Your copy runs from the line containing "Where should I click to: Open" through the last line of the listing, both included. Restate those lines word for word and leave out pictures.
___
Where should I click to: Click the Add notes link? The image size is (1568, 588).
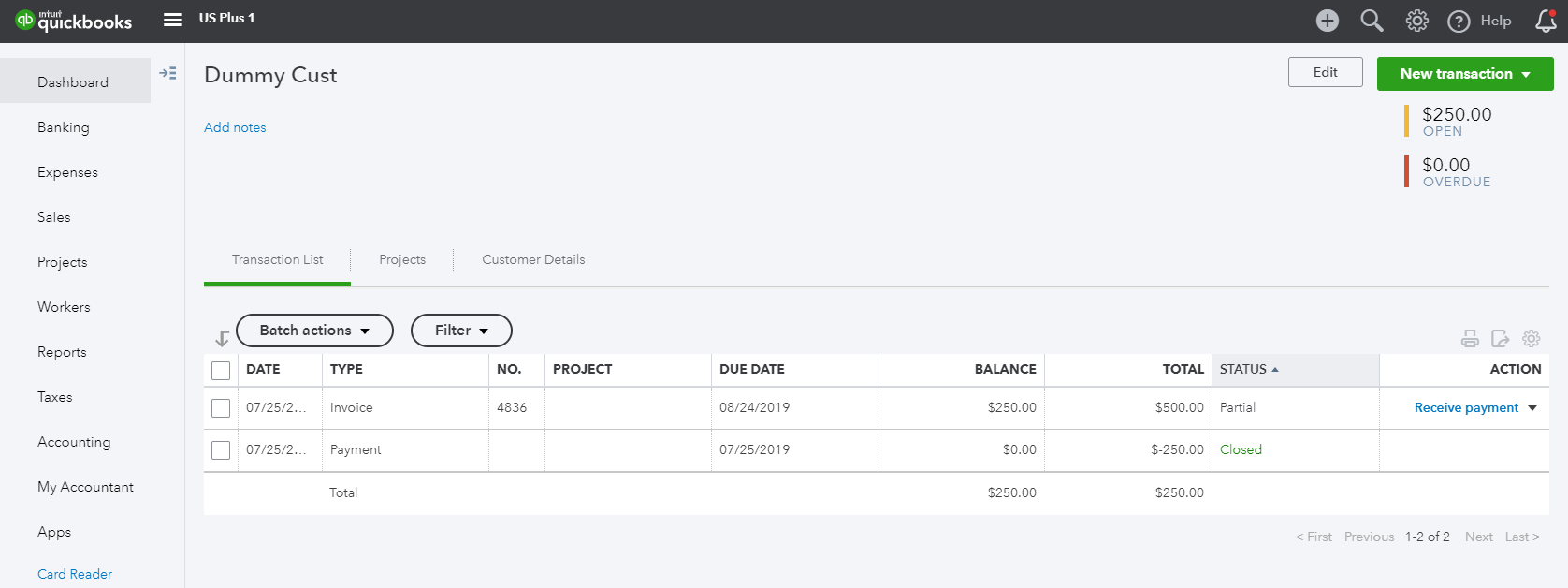(235, 127)
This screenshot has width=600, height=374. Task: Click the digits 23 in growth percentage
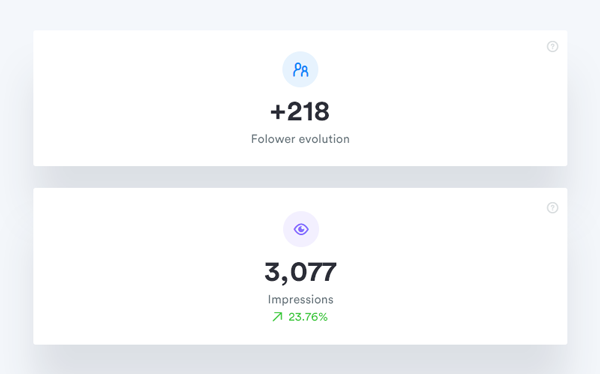tap(294, 317)
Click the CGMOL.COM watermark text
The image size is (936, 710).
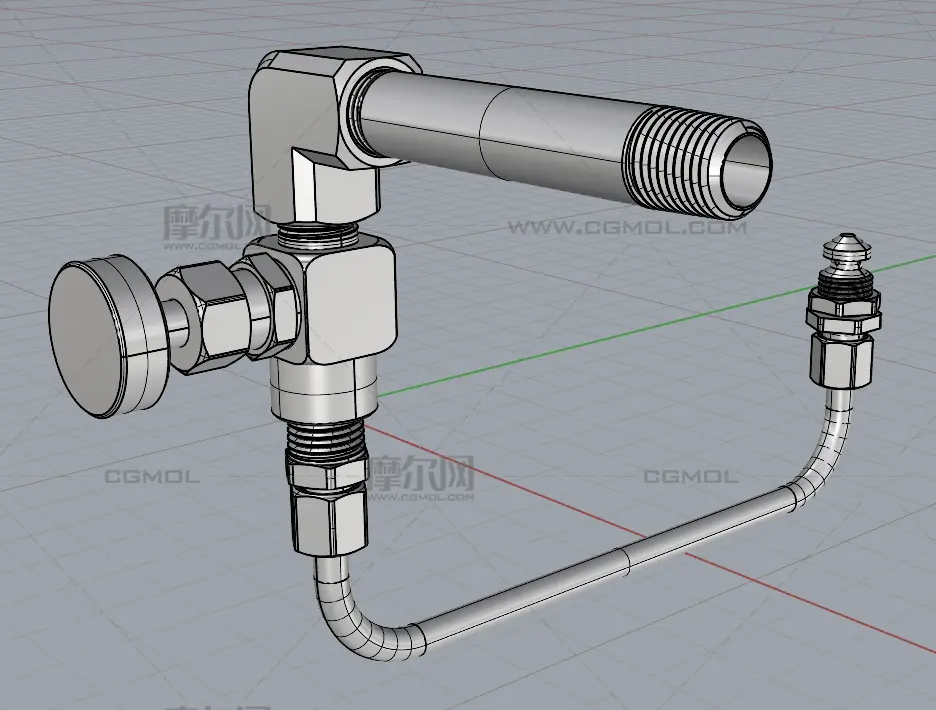click(x=626, y=227)
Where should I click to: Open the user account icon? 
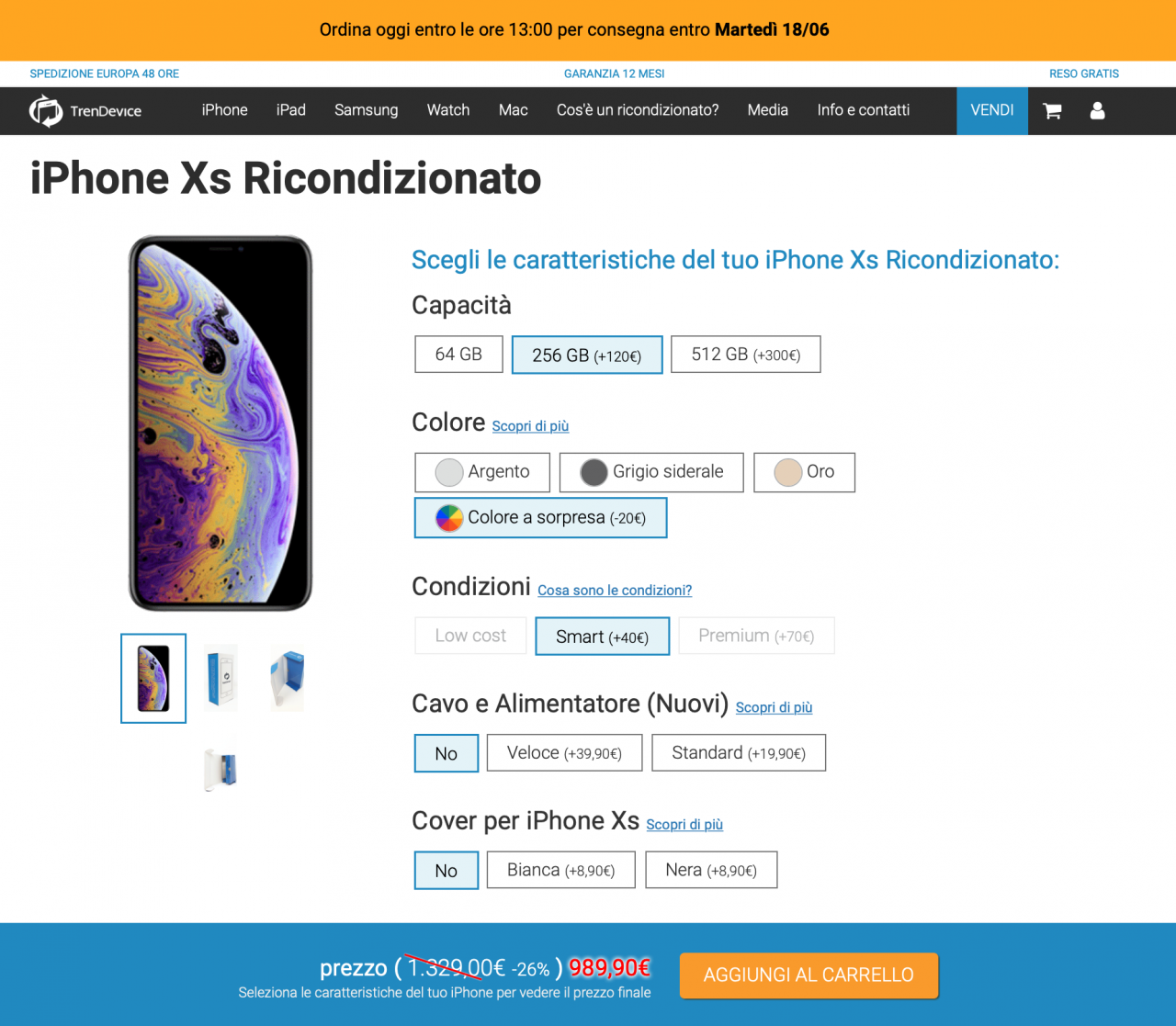(x=1097, y=111)
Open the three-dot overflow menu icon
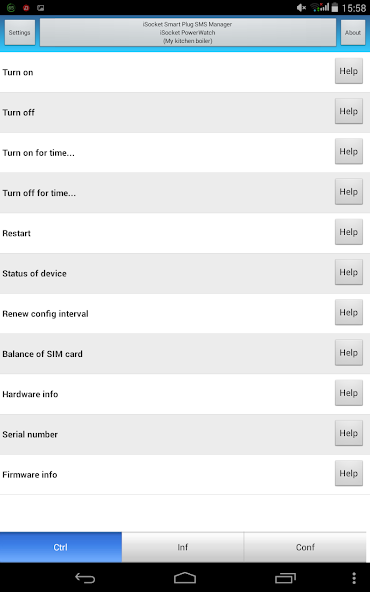This screenshot has width=370, height=592. [x=354, y=578]
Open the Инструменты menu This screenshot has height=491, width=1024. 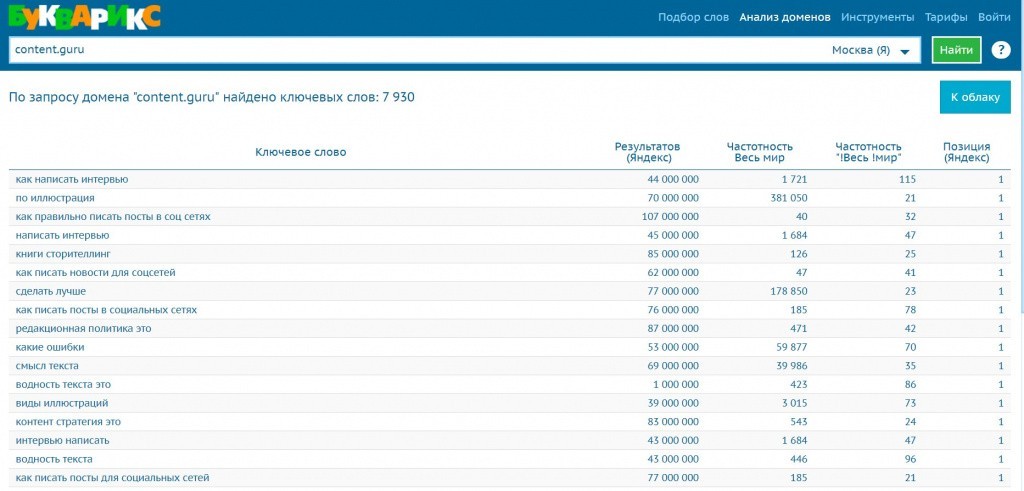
___
• **ANSWER BOX**
Where should I click to: Open the user account icon? 
(x=1097, y=111)
Open the three-dot overflow menu icon
This screenshot has width=370, height=592. [x=354, y=578]
Open the Инструменты menu This screenshot has height=491, width=1024. 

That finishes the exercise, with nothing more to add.